Abbie Rushby is blazing a trail for women's cricket at Farnsfield
The 17-year-old seam bowler, from Farnsfield, has also accepted an offer to be vice-captain for the full men's third team this summer.
“I had been playing for a while and knew I wanted to develop more - and I had seen what my coaches have done for me,” she said.
“So when the opportunity came up in October that there was going to be a women's only course I knew it was something I wanted to do.
“I had spoken to a few of my coaches about it, especially as I knew we had no women's coaches at the club and we have just had a lot of young girls started playing for us.
“It is something I've wanted to do for a year or so but I have only just been presented with the opportunity to do so as you can't take the foundation course until you're 17 and I can't now get my certificate until I am 18.
“I am the youngest coach at the club right now, though a couple of the boys were my age when they first got their qualifications. But I am the only girl.
“I wanted to better myself as a player and I think that helping other people should help me develop.
“Becoming a coach wasn’t just about me and wanting to prove that I could do it – for me being a coach is about players and what I can do for the players.
"As a coach I hope to give others the opportunities that I was given by my coaches and in doing this encourage others to play and be apart of our club.
"I want my coaching to show girls that they too, like their brothers and friends can play cricket and hope to be a role model and be apart of Farnsfield Cricket Clubs future."
Abbie sees herself as a potential role model for the young girls and wants to take them through to senior cricket.
“This last season we've had a girls only softball team at my club,” she said.
“Through doing psychology for my A-levels at school, I have learned that girls focus more on female role models. So I thought this maybe a really good opportunity to develop female cricket at my club as it should be.
“The girls played Kwik Cricket last season with only male coaches, but I am hoping to be a part of that this season.

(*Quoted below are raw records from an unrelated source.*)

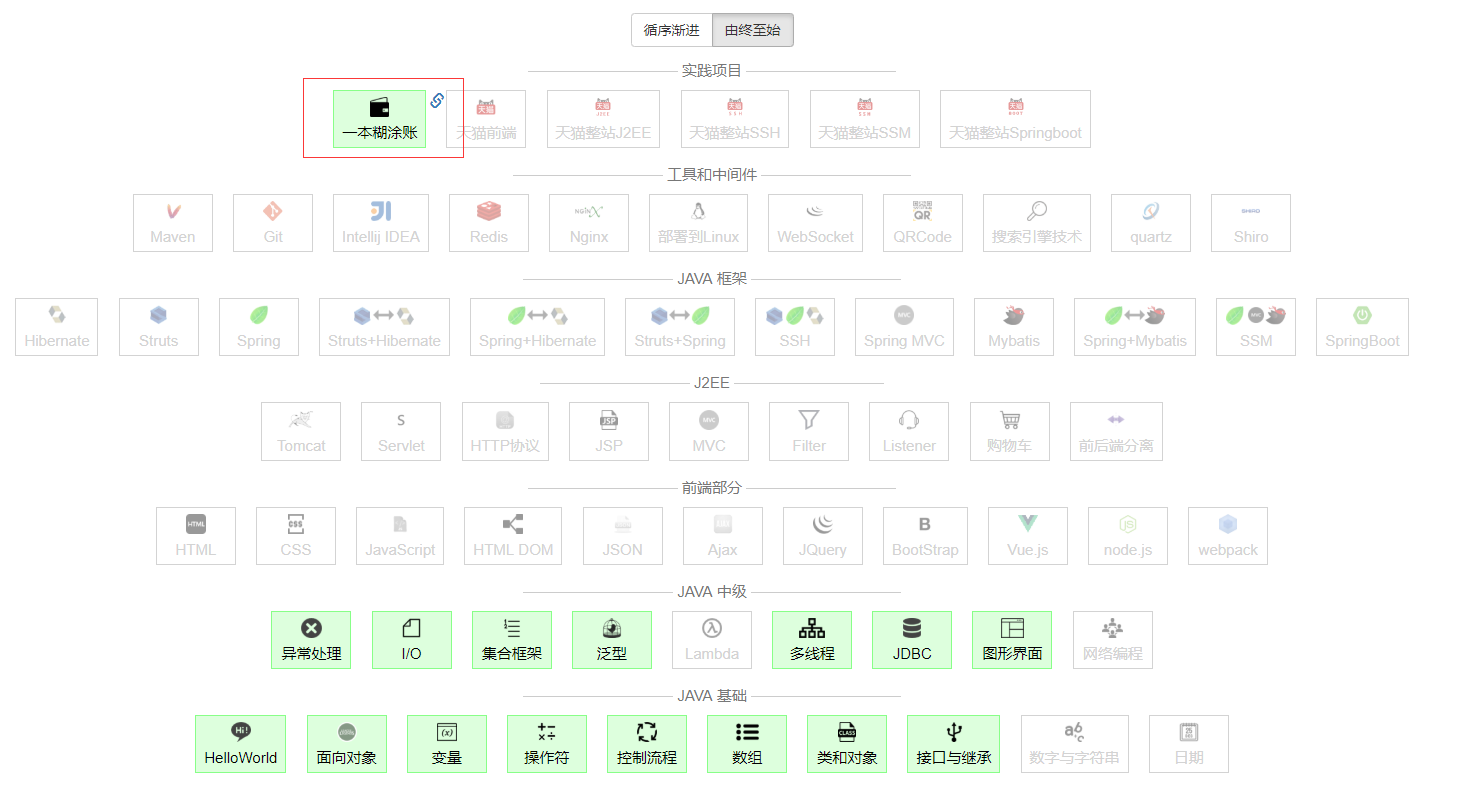1457x801 pixels.
Task: Click the Git icon
Action: click(x=272, y=222)
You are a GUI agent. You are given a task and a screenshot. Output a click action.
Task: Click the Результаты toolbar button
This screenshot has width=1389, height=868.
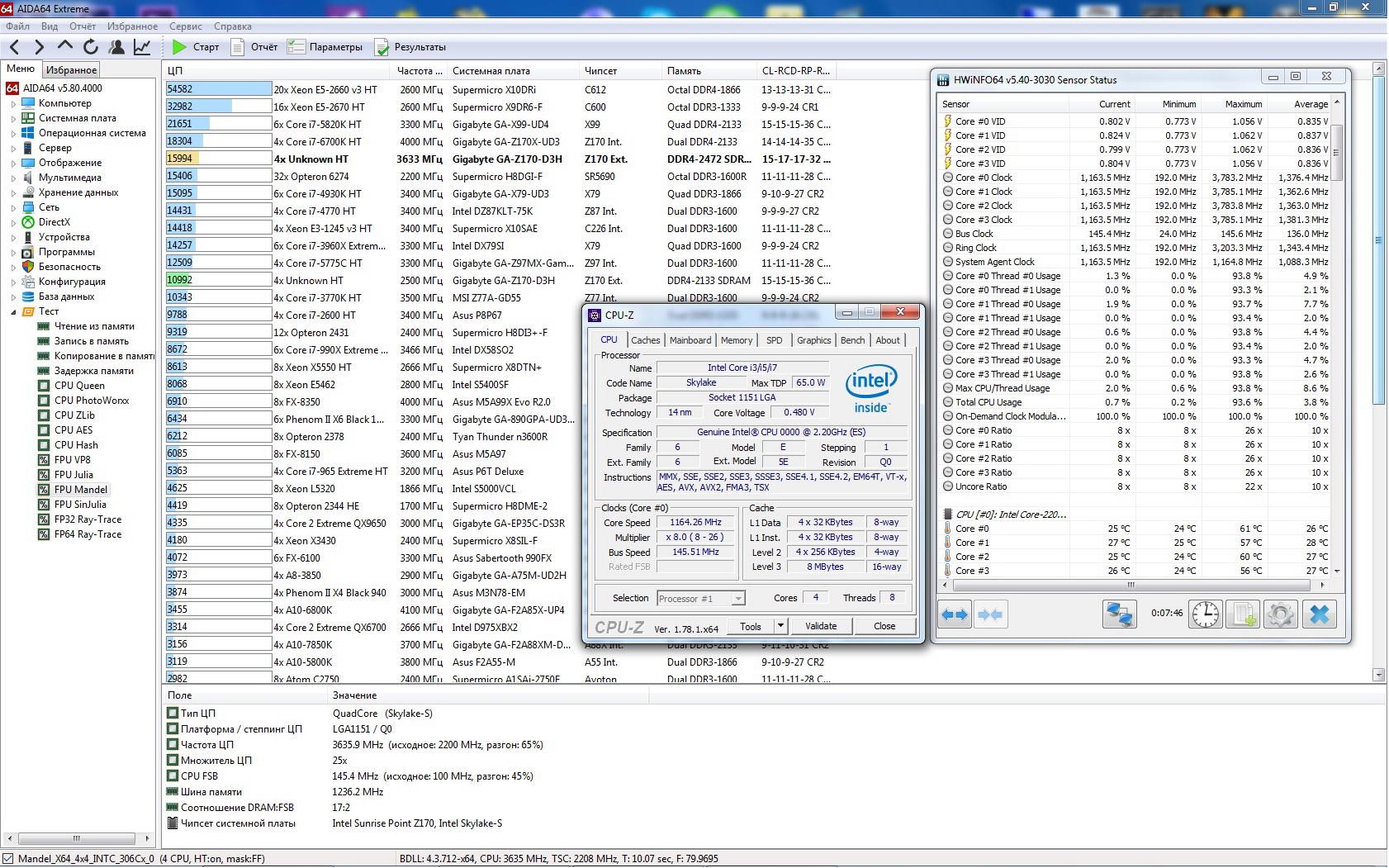click(x=410, y=47)
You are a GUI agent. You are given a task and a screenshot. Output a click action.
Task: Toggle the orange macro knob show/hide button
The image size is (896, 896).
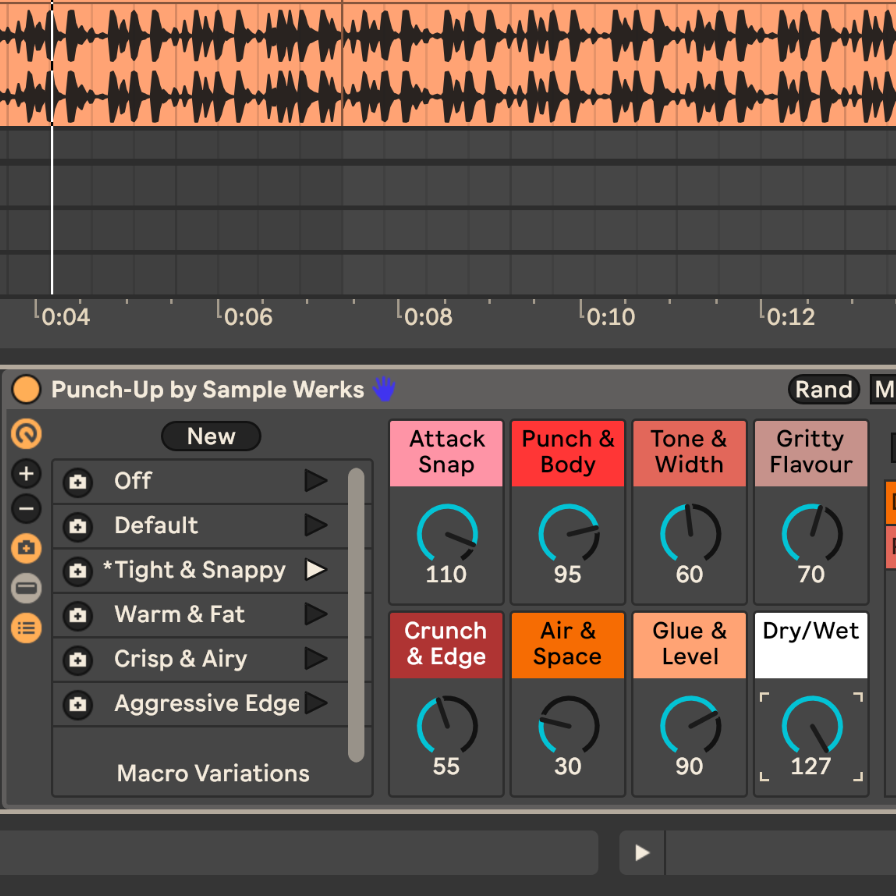26,434
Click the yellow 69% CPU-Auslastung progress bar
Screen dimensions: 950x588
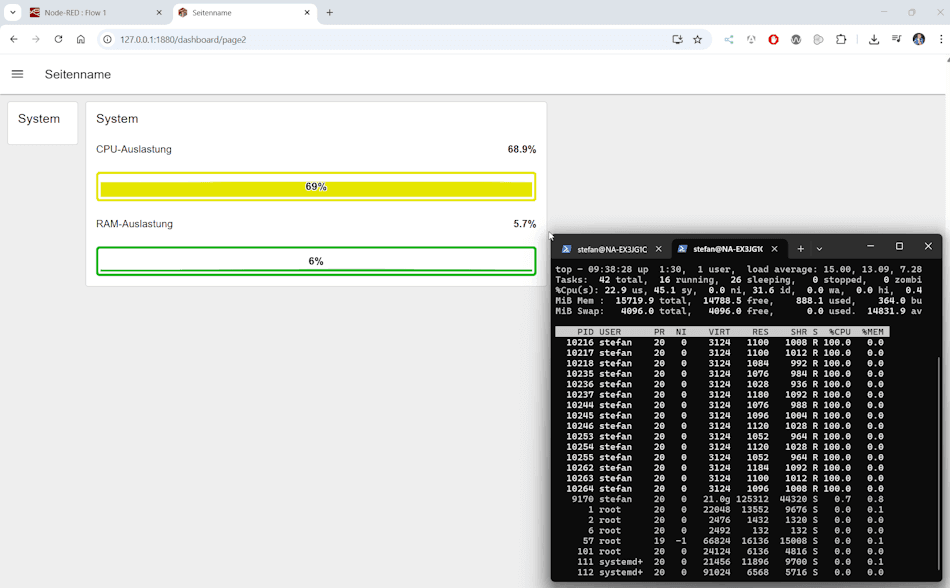(316, 186)
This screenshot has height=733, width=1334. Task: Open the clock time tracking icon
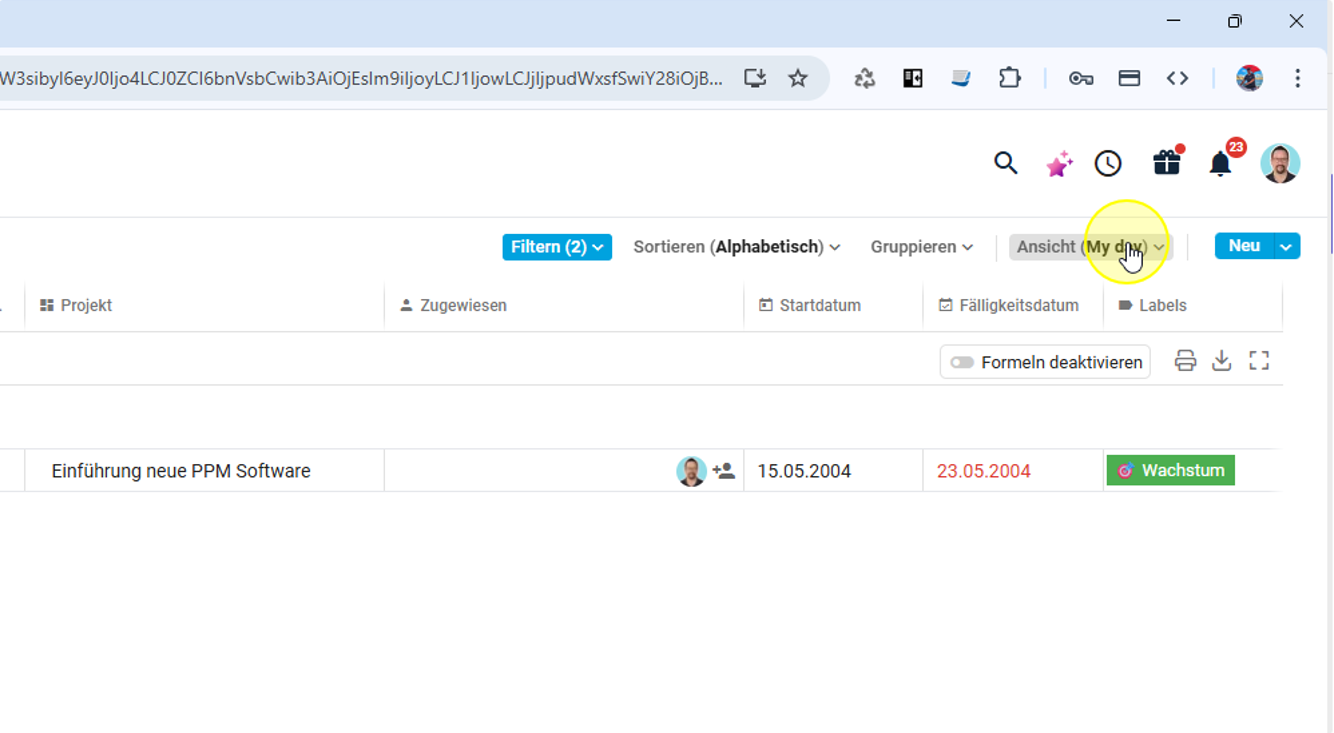(1108, 164)
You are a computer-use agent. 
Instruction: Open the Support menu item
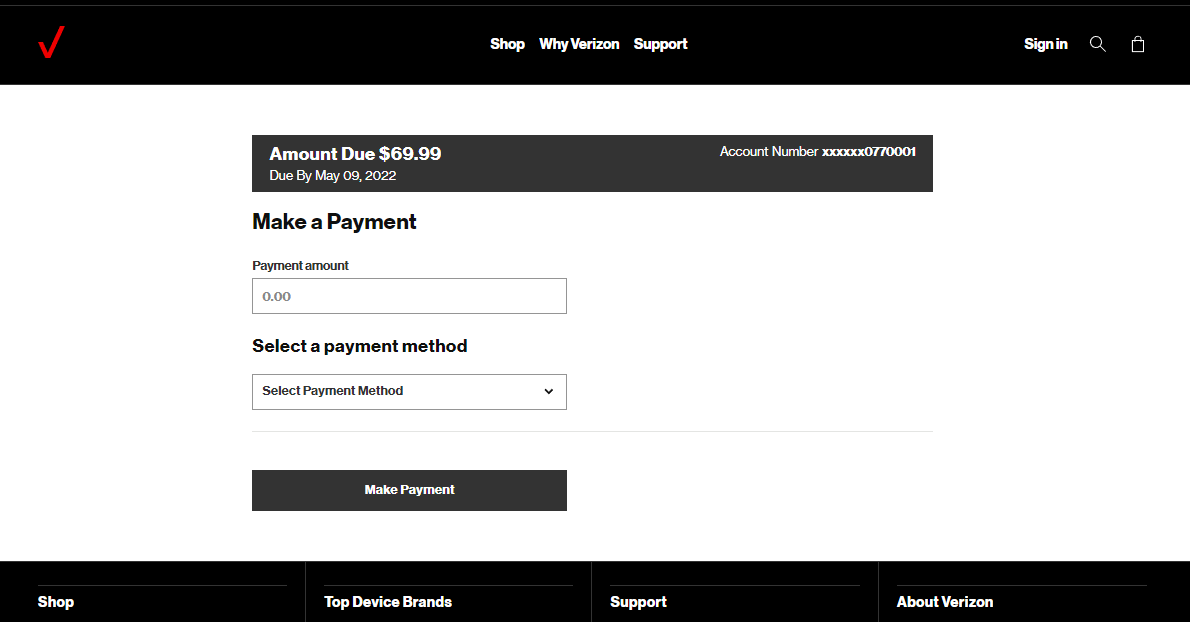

“They can play Kwik Cricket until they are 11 before they develop into hardball. And most of the girls are aged seven to nine, so we are hoping we can continue to play Kwik Cricket this season – there are 12/13 of them and we're hoping they will all develop together.”
She added: “When I was aged seven, eight, nine there were only four girls we trained with and we played with the boys.
“Although it was a great opportunity for me I knew that playing on a girls team with other girls would have probably been a bit more socially active for me. I am hoping to give that opportunity to other girls at the club that are hoping to play cricket.
“I am hoping if they stick around long enough they will want to play full hardball cricket, not only for themselves but just to want to play more. “Currently we don't have many females who play hardball or senior cricket at my club – there's only two of us. So I am hoping they will want to develop that further.”
Abbie is happy to play alongside the men for now.
“I have played for Notts from U10s/U11s development through to U15s,” she said.
“Then because of Covid everything got a bit lost in translation with sport and everything in general.
“But if the opportunity presented itself again it's something I'd like to go for again as I currently only play for a men's team.
“I played for Farnsfield's men's second team, but this season I have been offered the opportunity to be our third team vice captain which is a huge step for me in my cricket.
“I have also been speaking to my PE teachers at Minster School in Southwell about doing cricket after school for the younger ones to see if we can get some more interest for our cricket club.
“I help out at school anyway with PE lessons as a subject ambassador and with my A-level PE.
“So I am hoping to develop some sort of after school for the summer to try to get more interest in cricket as I don't think many kids know how to get involved as much as they should.”